En cierto modo vivimos en una época más moralizante que la de nuestros padres. Una generación de jóvenes «snowflakes» (blancos, de clase media-alta, bien educados) con la piel finísima, aliados a una izquierda que alguien ha llamado con guasa «monocular» (más preocupada del sexismo en los anuncios que del cierre de las fábricas), insisten en pedir que se prohíba todo lo que parezca ofensivo a ciertas minorías étnicas, mujeres, homosexuales y pueblos del mundo. De momento se han cebado con la cultura popular: canciones de reggaeton, humoristas, youtubers, series de TV (lo último, la crítica -por homófoba, machista y racista, la tríada completa- a la serie Friends). Pero algunos ya han metido también la cabeza en los museos (hace poco exigían retirar un cuadro del Metropolitano de N.Y. porque incitaba -decian- a la pederastia), y no creo que falte mucho para que lo hagan en las bibliotecas (la mayor parte de la literatura clásica contiene dosis intolerables de sexismo, belicismo, etnocentrismo...).

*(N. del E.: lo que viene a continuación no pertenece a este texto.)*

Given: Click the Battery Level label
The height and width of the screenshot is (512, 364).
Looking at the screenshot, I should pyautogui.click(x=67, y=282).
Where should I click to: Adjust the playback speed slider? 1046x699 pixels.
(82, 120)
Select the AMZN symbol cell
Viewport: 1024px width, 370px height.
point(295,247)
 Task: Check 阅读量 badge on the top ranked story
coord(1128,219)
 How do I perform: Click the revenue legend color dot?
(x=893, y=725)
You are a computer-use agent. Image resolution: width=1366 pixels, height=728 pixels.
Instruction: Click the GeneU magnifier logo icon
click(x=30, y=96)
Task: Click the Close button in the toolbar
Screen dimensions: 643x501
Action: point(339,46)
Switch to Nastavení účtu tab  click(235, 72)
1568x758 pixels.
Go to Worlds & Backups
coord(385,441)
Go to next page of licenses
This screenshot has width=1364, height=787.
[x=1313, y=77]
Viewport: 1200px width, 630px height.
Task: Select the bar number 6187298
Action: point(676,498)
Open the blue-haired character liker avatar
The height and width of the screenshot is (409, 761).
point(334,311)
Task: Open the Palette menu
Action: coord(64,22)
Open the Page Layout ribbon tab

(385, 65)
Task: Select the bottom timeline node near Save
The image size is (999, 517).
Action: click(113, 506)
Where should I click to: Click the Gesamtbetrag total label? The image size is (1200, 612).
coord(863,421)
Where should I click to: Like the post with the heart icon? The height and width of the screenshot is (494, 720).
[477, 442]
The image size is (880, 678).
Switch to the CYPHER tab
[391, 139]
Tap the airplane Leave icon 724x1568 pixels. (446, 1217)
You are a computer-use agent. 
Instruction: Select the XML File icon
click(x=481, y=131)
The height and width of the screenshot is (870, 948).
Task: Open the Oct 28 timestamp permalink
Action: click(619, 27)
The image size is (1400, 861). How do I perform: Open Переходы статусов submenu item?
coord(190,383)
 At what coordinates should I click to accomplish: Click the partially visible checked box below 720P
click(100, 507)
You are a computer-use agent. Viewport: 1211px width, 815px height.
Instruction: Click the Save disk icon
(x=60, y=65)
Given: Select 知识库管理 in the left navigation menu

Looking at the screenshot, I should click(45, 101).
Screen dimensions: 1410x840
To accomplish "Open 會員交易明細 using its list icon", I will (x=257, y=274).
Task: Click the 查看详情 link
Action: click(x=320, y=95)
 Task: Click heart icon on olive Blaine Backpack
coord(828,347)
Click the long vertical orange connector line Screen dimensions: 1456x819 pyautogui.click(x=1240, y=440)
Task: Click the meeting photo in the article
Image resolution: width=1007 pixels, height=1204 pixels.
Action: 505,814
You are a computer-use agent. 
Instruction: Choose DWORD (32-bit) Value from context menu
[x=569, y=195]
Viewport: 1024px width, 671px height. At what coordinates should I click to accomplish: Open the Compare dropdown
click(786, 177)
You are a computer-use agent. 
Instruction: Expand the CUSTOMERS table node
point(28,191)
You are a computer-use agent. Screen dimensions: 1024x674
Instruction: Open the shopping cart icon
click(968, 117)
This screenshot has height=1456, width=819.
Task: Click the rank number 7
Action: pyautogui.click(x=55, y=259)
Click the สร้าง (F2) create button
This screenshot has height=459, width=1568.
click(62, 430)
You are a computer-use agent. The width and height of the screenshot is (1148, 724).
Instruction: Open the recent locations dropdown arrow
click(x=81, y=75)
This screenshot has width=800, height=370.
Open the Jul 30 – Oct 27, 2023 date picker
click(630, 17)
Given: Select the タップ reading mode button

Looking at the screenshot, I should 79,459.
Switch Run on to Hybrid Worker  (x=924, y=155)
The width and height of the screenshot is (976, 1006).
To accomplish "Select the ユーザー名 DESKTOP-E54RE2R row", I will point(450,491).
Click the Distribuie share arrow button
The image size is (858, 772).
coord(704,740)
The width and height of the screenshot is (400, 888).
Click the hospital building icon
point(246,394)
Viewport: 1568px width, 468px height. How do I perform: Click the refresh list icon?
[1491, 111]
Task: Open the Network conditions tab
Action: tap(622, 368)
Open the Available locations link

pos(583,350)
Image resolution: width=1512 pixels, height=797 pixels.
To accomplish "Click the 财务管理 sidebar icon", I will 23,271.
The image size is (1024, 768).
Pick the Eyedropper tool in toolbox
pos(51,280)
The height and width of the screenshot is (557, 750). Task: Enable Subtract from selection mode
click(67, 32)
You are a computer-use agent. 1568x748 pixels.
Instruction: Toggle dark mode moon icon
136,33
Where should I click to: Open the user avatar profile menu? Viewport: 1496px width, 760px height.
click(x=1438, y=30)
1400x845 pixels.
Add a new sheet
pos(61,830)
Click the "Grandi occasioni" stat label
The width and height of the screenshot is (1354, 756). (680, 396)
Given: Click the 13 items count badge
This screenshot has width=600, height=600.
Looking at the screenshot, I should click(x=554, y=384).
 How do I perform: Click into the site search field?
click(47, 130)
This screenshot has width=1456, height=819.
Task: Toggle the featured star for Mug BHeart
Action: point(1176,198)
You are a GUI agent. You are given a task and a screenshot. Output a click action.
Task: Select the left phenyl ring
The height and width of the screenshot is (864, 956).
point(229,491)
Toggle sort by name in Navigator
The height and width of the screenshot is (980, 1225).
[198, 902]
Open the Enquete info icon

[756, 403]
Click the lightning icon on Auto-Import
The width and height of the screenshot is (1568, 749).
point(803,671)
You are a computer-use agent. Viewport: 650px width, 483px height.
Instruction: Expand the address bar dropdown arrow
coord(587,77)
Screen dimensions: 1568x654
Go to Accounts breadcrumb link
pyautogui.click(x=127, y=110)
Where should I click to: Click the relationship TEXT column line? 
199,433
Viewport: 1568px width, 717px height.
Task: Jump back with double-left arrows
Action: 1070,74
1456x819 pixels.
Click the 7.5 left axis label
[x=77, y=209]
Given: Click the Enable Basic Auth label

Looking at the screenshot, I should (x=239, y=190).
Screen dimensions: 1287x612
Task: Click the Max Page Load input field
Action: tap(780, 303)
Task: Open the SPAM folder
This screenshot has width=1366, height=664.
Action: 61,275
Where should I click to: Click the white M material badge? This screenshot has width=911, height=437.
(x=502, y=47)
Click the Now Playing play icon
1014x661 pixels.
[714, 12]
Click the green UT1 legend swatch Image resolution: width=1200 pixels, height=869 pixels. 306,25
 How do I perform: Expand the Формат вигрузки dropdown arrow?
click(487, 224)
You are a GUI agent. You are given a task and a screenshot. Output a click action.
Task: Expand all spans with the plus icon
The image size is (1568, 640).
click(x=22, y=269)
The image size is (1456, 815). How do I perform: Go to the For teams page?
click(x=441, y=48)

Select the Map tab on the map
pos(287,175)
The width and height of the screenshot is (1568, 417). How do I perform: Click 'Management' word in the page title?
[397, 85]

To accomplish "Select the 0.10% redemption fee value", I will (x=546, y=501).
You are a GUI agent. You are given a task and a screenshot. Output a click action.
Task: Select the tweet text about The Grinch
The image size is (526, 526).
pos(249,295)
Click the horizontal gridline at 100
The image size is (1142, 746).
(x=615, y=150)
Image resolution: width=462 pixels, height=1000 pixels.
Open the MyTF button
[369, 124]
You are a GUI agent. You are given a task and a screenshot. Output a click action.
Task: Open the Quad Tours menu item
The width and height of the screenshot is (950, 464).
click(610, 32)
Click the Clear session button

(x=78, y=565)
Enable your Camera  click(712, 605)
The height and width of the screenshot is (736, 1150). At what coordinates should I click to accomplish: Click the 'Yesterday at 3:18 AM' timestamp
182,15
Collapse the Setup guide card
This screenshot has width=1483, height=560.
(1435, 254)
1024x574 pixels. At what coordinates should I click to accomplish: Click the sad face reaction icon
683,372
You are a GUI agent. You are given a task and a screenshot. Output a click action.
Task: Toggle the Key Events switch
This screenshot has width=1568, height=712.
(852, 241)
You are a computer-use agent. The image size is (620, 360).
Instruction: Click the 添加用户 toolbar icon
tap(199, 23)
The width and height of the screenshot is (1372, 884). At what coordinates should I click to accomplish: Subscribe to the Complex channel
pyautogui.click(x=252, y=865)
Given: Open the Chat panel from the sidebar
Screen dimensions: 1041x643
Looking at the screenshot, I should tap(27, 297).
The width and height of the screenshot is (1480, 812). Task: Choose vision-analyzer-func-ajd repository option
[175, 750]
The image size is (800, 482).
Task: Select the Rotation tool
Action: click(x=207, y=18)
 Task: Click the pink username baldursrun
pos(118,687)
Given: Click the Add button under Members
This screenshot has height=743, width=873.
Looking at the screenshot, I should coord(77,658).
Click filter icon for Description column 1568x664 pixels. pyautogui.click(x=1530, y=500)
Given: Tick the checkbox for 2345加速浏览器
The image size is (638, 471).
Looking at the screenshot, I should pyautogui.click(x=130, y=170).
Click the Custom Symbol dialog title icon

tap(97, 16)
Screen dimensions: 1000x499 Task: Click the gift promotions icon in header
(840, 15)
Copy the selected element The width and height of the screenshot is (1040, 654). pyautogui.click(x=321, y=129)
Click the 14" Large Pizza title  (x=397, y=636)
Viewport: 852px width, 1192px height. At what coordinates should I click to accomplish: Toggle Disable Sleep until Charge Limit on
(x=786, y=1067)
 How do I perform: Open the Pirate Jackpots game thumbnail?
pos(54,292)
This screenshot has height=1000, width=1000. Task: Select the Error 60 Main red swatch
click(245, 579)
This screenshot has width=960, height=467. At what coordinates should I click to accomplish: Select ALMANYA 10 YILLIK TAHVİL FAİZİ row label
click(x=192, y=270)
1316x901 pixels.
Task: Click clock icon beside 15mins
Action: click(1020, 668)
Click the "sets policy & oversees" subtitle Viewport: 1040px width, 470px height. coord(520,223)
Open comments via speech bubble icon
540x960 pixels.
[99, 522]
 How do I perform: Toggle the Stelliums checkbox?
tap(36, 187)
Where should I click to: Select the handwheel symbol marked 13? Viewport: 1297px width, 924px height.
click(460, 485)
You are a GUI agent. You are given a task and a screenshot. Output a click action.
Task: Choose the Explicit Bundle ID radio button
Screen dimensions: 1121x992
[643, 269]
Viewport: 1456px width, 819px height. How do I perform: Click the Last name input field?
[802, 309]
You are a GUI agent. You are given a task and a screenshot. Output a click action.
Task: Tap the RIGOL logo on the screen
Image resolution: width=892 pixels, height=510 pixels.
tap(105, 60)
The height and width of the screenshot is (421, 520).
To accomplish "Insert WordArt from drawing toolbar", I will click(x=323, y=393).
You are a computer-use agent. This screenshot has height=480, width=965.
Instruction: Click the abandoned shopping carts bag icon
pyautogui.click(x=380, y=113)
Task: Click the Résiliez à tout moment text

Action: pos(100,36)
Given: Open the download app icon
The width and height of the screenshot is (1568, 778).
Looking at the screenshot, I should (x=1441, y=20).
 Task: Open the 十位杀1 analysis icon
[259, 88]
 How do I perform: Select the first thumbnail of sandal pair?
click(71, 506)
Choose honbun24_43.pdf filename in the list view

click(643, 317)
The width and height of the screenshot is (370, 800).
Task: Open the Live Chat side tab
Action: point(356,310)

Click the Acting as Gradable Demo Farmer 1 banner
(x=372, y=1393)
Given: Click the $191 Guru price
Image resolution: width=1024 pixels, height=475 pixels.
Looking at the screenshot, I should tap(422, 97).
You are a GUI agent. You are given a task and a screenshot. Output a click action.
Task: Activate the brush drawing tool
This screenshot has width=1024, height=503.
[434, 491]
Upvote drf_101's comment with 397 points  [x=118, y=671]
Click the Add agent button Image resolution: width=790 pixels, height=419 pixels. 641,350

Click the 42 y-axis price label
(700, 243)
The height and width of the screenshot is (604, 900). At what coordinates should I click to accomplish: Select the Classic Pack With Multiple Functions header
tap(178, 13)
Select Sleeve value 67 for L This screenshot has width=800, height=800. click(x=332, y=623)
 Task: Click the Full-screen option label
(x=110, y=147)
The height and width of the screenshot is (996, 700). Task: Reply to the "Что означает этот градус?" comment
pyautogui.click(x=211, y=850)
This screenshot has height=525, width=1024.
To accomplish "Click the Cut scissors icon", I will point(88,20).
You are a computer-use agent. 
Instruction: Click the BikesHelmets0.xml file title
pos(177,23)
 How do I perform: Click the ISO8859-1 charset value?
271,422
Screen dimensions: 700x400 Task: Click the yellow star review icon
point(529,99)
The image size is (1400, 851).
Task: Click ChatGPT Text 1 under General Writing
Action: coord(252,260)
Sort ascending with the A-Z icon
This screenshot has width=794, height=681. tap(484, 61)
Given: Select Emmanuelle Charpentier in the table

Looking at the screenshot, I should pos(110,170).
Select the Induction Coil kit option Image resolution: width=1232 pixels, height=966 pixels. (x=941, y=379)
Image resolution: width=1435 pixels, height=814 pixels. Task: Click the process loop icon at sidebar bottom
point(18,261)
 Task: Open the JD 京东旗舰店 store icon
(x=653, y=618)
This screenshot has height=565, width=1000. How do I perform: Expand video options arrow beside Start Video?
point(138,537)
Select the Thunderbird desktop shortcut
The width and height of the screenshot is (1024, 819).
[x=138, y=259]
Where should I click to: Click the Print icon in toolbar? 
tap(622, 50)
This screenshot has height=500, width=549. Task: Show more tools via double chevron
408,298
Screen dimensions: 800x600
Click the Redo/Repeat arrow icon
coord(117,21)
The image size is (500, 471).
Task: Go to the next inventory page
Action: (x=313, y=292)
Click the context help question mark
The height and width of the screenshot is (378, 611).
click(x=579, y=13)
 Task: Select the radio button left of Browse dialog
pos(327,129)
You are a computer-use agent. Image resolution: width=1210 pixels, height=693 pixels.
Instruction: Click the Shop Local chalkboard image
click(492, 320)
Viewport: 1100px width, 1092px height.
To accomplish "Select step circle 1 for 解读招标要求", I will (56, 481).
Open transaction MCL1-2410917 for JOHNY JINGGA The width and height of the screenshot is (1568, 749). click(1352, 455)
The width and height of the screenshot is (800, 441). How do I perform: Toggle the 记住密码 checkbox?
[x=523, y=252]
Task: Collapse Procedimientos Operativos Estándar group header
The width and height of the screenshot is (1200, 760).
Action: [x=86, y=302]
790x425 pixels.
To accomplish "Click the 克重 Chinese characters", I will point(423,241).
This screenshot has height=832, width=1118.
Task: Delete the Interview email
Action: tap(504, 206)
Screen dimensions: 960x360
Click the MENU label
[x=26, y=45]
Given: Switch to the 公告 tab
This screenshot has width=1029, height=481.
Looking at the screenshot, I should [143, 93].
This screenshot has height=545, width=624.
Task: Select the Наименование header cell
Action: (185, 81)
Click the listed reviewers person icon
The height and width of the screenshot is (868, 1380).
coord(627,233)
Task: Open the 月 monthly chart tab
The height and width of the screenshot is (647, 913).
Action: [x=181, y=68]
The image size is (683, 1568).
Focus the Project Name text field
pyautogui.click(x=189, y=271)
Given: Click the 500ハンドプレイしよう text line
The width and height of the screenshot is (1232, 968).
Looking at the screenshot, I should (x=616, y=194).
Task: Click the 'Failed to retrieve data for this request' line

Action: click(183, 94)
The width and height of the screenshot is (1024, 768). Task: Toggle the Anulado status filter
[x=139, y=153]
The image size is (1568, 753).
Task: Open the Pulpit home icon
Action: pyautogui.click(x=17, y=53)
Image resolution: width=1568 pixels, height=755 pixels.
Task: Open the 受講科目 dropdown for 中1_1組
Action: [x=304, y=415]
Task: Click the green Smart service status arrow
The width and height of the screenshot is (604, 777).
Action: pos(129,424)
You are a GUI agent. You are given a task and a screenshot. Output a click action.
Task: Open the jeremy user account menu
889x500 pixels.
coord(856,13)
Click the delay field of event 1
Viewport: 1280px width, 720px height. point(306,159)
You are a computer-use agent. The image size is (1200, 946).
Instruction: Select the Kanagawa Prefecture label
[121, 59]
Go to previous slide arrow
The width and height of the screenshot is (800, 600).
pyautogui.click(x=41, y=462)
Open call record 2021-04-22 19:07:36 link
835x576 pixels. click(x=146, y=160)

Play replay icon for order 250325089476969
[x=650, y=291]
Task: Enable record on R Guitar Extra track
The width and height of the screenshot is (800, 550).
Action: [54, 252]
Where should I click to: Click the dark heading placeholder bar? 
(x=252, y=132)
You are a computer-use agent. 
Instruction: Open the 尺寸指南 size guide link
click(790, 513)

¿Pero es todo esto sensato? ¿Debe ceñirse el arte a los preceptos morales vigentes? La respuesta, desde una concepción estética moderna, es tajante: «no». El artista no es un educador o un moralista, sino un espíritu libre que crea sin más límites que los de su arte (y si es que este los tiene). Su relación no es con lo moral o convencionalmente correcto, sino en todo caso con lo ético (con la reflexión sobre valores, la crítica social, la expresión de ideales...). Y para algunos filósofos y estetas -para los que lo ético y lo estético representan ámbitos opuestos- ni siquiera eso.

En cualquier caso, esta interesante disputa poco o nada tiene que ver con la que se ha vuelto a suscitar estos días en torno a la moralidad de artistas y cineastas (Spacey, Allen, Polanski...) a partir de la campaña #MeToo contra el acoso sexual. Si pensar en la relación entre el contenido moral de una obra y su valía artística es un interesante problema filosófico, censurar o boicotear esa obra por la reprobable conducta de su autor responde más bien a una reacción visceral errónea y poco reflexiva.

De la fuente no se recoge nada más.